OpenAI’s urgency is driven by massive upcoming investments in AI infrastructure. On August 15, CEO Sam Altman told reporters, “We’re going to spend trillions of dollars building data centers in the not-so-distant future. Economists may say it’s crazy or reckless, but our answer will be: ‘We’ll take care of it.’” If realized, such a plan would reduce OpenAI’s reliance on partners like Microsoft and Oracle, which currently support its infrastructure. But without a sustainable revenue model, the company risks undermining its long-term viability.

AI Firms’ Survival Strategies
Global tech giants are also intensifying efforts to monetize AI, with premium subscription tiers emerging as a leading tactic. Google has rolled out “Google AI Ultra” at $249.99 per month for its Gemini model, while Elon Musk’s X offers “SuperGrok4 Heavy” at $300 per month. With many AI companies now unveiling more advanced agent features, even higher-priced tiers are expected to follow.

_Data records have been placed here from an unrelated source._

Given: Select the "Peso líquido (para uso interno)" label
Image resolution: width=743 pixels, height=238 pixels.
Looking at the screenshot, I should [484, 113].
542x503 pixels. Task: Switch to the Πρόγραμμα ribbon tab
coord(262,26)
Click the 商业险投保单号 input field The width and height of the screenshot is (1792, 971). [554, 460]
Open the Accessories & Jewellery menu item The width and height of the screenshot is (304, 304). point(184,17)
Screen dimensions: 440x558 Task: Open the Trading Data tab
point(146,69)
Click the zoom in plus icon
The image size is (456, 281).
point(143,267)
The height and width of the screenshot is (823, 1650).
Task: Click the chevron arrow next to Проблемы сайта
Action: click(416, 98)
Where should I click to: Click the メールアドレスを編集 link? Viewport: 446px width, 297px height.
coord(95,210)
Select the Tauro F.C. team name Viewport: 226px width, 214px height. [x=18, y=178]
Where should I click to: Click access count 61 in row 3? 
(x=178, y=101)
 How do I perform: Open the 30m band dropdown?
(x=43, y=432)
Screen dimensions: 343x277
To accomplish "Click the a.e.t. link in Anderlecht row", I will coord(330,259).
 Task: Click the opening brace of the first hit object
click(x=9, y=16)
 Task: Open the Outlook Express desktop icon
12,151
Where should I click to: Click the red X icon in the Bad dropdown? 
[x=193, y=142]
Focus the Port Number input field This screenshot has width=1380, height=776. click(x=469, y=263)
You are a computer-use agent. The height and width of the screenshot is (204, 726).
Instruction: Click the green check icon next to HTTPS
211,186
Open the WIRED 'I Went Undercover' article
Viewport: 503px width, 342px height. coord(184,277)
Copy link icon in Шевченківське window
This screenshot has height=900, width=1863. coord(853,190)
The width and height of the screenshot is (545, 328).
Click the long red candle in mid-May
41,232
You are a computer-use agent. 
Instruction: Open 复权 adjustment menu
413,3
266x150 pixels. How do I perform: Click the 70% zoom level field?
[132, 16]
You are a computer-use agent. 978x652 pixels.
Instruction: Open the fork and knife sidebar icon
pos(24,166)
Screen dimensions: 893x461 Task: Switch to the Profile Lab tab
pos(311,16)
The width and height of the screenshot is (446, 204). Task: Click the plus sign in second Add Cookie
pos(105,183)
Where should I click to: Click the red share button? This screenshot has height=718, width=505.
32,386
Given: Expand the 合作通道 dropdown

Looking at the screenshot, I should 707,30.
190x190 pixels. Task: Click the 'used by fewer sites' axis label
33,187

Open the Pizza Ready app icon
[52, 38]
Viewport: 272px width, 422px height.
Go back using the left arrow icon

Another strategy is weaving AI more tightly into advertising and commerce. Google has begun integrating ads into its Gemini-powered AI Overview search results. OpenAI earlier this year added a “shopping” feature to ChatGPT to showcase products and reviews, and is now developing a checkout system that would allow users to search and pay without leaving the platform. Merchants processing orders through the system would pay fees to OpenAI, effectively turning ChatGPT into a closed-loop commerce hub.
Meta is likewise leveraging generative AI to raise ad prices and improve efficiency, boosting revenue that is then funneled back into further AI investment. CEO Mark Zuckerberg underscored this shift, saying, “Now is the time to invest aggressively in AI for future growth. AI-driven advertising is already delivering strong results.”